← June 22, 2026 edition

wayline

AI voice for property managers

Wayline Replaces Your Leasing Office's Phone System With an AI That Actually Picks Up

AIReal EstateVoice AIPropTech

The Macro: Nobody Answers the Phone at Your Apartment Complex

I called three apartment complexes last month trying to schedule tours. One picked up on the first try. One sent me to voicemail. One had a phone tree that looped me through four options before disconnecting. This is the state of property management communication in 2026 and it is genuinely terrible.

The numbers back this up. Property management companies miss between 40 and 60 percent of inbound calls. Every missed call from a prospective tenant is a lost lead. Every unanswered maintenance request is a frustrated resident who leaves a bad review and eventually moves out. The industry knows this is a problem. Their solution has been to hire more front desk staff, outsource to call centers, or install robotic phone trees that make everyone feel like they are calling the DMV.

Voice AI is moving fast enough to change this. Smith.ai has been doing AI receptionist work for law firms and small businesses. Bland AI is building programmable voice agents. OpenPhone and Dialpad are adding AI features to their business phone platforms. But property management is a vertical with specific workflow requirements. You need integration with Yardi, AppFolio, Buildium, and the other property management platforms that run this industry. A generic voice AI does not know how to check unit availability, schedule a showing, or dispatch a maintenance vendor.

The vertical AI voice agent opportunity is massive because every industry has the same problem. The phone rings, nobody picks up, and business walks out the door. Whoever builds the best voice AI for each vertical wins a category that renews monthly and has high switching costs.

The Micro: WeWork and Shield AI Veterans Build the AI Front Desk

Wayline is an AI voice and text agent built specifically for real estate. It answers every call, handles maintenance requests, schedules showings, converts leads, and routes complex issues to the right human. The system connects to over 100 integrations including Yardi, AppFolio, Entrata, RealPage, Buildium, Zillow, and Airbnb. Setup takes about 24 hours.

The founding team has serious operational credibility in this space. Jason Okra previously led WeWork’s $110 million All-Access commercial product, managed WeLive operations, and bootstrapped Baker Street property management to $1 million in annual recurring revenue. He also founded Cribspot, which went through YC’s Winter 2015 batch and was acquired by ApartmentList. Eric Rowell is a three-time YC founder who has raised over $23 million across previous companies. He founded Second (YC W23) and Uiflow (YC W21, which was acquired by Workday). He built interfaces at LinkedIn and Yahoo and has authored technical publications. These are not first-time founders guessing at product-market fit. They have lived inside the property management workflow.

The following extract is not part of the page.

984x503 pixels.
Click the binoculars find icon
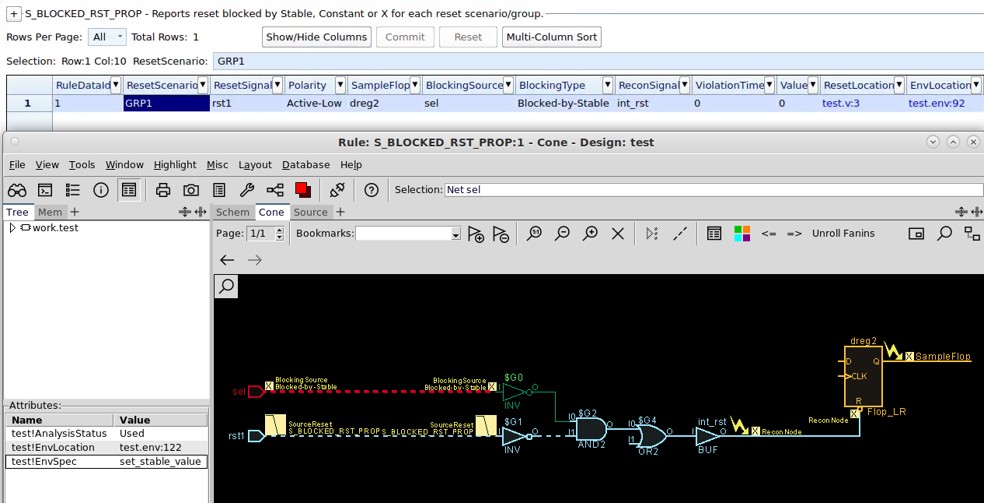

The product launched through Y Combinator’s Summer 2025 batch and has a 4.8 out of 5.0 user rating based on customer testimonials. Andrea Roe, COO at Baker Street Properties, says the AI “completely transformed how we handle support.” The integration depth is the moat here. Connecting to Yardi and AppFolio is not a weekend project. Those platforms have complex APIs, legacy data models, and workflow requirements that take months to get right.

What separates Wayline from a generic voice AI bolted onto a phone system is the domain knowledge. The AI understands property management concepts natively. It knows what a work order is, how to triage maintenance urgency, when to warm-transfer to a human versus handle autonomously. Bland AI or Smith.ai could theoretically be configured to do some of this, but the out-of-the-box experience would not come close.

The Verdict

I think Wayline is building in one of the best verticals for AI voice agents. Property management is large, fragmented, and desperately underserved by technology. The founders have direct operational experience in the industry and previous YC exits. The integration depth with major property management platforms creates a real barrier to entry.

The risk is that the large property management software companies build this themselves. Yardi and AppFolio both have the resources and the customer relationships to add AI voice features directly into their platforms. If that happens, Wayline becomes a feature, not a company. The counter-argument is that those incumbents move slowly and their core competency is database software, not conversational AI.

In thirty days, I want to see how many properties are live and what the call completion rate looks like compared to human staff. Sixty days, the question is whether lead conversion actually improves or whether prospects hang up when they realize they are talking to an AI. Ninety days, I want to know the churn rate. Property managers are notoriously price-sensitive and quick to cancel anything that does not show immediate ROI. If Wayline can prove it pays for itself in recovered leads and reduced staffing costs, the sales motion becomes very simple. The product is real, the team is strong, and the market timing is right.